Find every line in the listing below that contains the string "dimensions", and copy each of those lines.

Listing for locating displayed items
•••
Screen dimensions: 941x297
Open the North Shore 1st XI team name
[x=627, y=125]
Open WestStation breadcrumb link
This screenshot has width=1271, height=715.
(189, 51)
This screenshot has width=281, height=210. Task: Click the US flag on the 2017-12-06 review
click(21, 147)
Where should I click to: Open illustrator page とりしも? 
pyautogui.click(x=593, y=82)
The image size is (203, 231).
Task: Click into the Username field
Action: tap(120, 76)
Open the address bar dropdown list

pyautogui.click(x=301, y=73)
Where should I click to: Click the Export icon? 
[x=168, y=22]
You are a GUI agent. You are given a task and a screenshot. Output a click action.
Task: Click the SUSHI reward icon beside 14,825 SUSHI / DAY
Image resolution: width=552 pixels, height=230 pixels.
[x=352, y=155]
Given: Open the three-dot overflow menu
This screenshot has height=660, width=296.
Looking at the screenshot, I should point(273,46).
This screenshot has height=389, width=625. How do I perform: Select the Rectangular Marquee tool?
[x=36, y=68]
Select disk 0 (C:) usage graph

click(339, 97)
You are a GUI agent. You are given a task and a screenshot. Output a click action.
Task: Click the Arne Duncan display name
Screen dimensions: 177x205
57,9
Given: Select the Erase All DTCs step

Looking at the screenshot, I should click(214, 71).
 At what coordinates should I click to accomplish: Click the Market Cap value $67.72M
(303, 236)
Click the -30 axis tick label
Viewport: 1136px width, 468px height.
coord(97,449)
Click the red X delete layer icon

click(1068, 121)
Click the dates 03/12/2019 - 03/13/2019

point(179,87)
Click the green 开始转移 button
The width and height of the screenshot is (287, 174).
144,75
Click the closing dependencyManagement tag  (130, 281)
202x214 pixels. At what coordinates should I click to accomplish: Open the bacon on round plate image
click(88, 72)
•••
* **Final result**
Screen dimensions: 941x297
Screen dimensions: 177x205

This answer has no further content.